Obviously, we need to select a legal interval, which requires the use of the pointer. And as you see, two-pointer.

\(L_i\) means when left pointer is \(i\), all data minimum, \(R_i\) means when right pointer is \(i\), all data maximum.

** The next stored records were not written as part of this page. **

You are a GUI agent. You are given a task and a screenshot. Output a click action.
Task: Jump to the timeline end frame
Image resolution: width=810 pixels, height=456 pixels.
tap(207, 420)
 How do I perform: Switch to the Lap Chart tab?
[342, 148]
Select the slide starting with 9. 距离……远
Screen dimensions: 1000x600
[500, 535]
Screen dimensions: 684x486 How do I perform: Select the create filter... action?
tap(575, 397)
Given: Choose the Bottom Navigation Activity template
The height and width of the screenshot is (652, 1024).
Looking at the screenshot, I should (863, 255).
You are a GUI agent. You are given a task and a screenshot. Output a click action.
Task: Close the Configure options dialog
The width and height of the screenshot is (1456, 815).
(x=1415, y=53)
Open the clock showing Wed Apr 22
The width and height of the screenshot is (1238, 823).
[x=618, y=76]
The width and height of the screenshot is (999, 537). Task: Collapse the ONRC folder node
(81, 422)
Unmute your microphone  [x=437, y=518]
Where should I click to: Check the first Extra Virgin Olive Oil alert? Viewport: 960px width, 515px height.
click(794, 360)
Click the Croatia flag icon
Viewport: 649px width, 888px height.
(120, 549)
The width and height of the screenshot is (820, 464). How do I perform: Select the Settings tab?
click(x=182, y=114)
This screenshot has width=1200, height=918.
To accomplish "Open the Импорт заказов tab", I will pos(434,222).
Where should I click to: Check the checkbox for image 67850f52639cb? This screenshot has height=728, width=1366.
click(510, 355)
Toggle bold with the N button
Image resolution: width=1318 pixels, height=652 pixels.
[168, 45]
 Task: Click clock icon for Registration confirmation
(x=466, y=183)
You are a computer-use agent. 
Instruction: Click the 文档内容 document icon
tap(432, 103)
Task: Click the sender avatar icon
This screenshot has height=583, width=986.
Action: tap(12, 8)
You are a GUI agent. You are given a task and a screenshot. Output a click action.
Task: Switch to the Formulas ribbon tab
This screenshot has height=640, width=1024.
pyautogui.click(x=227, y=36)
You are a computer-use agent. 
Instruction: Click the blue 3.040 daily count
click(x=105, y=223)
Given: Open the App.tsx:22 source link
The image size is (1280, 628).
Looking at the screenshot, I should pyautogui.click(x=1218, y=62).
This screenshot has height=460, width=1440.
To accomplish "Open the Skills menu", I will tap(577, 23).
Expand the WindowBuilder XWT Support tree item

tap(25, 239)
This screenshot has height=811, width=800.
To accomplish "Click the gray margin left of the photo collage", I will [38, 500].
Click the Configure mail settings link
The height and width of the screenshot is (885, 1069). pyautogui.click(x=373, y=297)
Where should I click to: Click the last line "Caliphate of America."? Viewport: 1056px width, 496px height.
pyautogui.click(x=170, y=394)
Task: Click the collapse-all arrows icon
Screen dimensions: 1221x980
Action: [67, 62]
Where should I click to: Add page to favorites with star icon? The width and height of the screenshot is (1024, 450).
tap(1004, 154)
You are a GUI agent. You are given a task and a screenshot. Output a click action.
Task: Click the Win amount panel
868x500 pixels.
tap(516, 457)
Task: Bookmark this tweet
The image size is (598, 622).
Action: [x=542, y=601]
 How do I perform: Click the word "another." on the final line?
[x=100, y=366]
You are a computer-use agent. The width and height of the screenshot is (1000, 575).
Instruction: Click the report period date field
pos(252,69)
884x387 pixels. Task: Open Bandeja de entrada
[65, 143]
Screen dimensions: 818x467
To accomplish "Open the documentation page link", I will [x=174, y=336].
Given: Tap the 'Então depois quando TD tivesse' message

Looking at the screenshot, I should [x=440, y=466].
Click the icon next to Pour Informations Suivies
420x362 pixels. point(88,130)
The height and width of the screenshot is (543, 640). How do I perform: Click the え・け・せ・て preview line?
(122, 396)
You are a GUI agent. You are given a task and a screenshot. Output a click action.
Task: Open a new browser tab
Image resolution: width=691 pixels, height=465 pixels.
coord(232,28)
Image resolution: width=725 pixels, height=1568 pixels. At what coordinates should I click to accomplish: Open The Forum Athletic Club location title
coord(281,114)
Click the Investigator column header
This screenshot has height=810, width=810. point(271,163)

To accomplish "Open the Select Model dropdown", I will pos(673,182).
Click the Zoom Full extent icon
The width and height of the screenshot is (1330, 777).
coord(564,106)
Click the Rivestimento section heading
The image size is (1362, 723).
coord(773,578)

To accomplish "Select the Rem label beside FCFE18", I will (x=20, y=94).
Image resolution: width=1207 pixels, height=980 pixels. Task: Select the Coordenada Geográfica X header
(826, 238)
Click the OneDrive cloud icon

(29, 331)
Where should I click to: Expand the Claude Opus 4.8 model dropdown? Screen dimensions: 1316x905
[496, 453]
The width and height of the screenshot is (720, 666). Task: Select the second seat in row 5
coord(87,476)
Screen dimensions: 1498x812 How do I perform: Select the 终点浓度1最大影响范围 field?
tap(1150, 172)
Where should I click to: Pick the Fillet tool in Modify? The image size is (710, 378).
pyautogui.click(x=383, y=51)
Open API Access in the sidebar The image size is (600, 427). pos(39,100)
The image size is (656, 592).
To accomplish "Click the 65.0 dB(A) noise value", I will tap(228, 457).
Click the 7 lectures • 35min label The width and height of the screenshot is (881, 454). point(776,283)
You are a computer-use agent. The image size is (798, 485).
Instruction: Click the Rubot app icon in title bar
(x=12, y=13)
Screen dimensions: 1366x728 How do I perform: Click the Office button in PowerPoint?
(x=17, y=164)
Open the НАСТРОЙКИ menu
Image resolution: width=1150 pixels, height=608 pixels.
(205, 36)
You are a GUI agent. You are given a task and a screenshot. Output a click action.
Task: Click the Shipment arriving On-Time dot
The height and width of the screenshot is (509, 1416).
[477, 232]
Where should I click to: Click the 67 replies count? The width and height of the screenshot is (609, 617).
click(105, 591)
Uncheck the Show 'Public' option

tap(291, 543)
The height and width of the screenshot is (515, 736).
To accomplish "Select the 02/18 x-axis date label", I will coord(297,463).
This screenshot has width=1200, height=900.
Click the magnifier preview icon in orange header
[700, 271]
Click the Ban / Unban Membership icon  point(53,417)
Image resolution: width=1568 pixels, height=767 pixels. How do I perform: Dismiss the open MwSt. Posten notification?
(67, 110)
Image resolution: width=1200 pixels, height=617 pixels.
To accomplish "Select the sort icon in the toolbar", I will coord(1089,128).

The answer is the number of all legal numbers between \(L\) and \(R\) (include \(L\) and \(R\)).

See code for details.

Code

#include <bits/stdc++.h>
#define maxn 200005
#define INF 0x3f3f3f3f
#define int long long
using namespace std;
int n, m, c[maxn], ll[maxn], rr[maxn];
int t[maxn];
int L[maxn], R[maxn];
signed main() {
	ios::sync_with_stdio(0);
	cin.tie(0);
	cin >> n >> m;
	for (int i = 1; i <= n; i++) cin >> c[i];
	memset(t, 0, sizeof(t));
	for (int i = 1; i <= m; i++) cin >> ll[i] >> rr[i];
	ll[0] = rr[0] = INF; //init
	int l = 1, r = 1, cnt = 0;
	for (int i = 1; i <= m; i++) //remember how many "0" there is
		if (ll[i] == 0) cnt++;
	t[c[1]] = 1; //init
//	if (t[c[1]] >= ll[c[1]] && ll[c[1]]) cnt++; //if ll[c[1]] == 1
	if (ll[c[1]] == 1) cnt++;
	bool flag = 0;
	memset(L, 0x3f, sizeof(L)); //memset L MAX
	while (r <= n + 1 && l <= n) {
		if (cnt == m) L[l] = min(L[l], r);
		//if the number of "allow" = M, that means all of M are OK. choose a smaller value
		if (flag) L[l] = 0; //some of "M" are not allow, we can't choose it
		if ((cnt == m && l < r) || flag || r == n + 1) {
		//if all "M" are OK and l is smaller than r OR some of "M" aren't allow OR r is the max value
			t[c[l]]--; //coler l's number get less
			if (t[c[l]] == ll[c[l]] - 1) cnt--; //color r isn't allow
			if (t[c[l]] == rr[c[l]] && flag) { //color r is allow
				cnt++;
				flag = 0;
			}
			l++; //get new value
		} else {
			r++;
			t[c[r]]++;
			if (t[c[r]] == rr[c[r]] + 1) { //color r's number bigger than max value color r can be
				cnt--;
				flag = 1; //color r isn't allow
			} else if (t[c[r]] == ll[c[r]]) cnt++; //color r's number is allow
		}
	}
	memset(t, 0, sizeof(t));
	l = 1, r = 1, cnt = 0, flag = 0;
	for (int i = 1; i <= m; i++)
		if (ll[i] == 0) cnt++;
	t[c[1]]++;
	if (t[c[1]] >= ll[c[1]] && ll[c[1]]) cnt++;
	while (l <= n && r <= n + 1) { //similarly, it is easy to prove. no prove again
		if (flag) R[l] = 0;
		if (cnt == m - 1 && t[c[r]] - 1 == rr[c[r]]) R[l] = max(R[l], r - 1);
		if (r == n + 1 && cnt == m) R[l] = max(R[l], r - 1);
		if ((t[c[r]] - 1 == rr[c[r]] && cnt == m - 1 && l < r) || flag || r == n + 1) {
			t[c[l]]--;
			if (t[c[l]] == rr[c[l]] && flag) {
				flag = 0;
				cnt++;
			}
			if (t[c[l]] == ll[c[l]] - 1) cnt--;
			l++;
		} else {
			r++;
			t[c[r]]++;
			if (t[c[r]] == ll[c[r]]) cnt++;
			if (t[c[r]] == rr[c[r]] + 1) {
				cnt--;
				flag = 1;
			}
		}
	}
	int ans = 0;
	for (int i = 1; i <= n; i++)
		if (L[i] <= R[i] && L[i] && R[i]) //it's allow when L less than or equal to R and L and R aren't 0
			ans += R[i] - L[i] + 1;
	cout << ans << '\n';
	return 0;
}

End.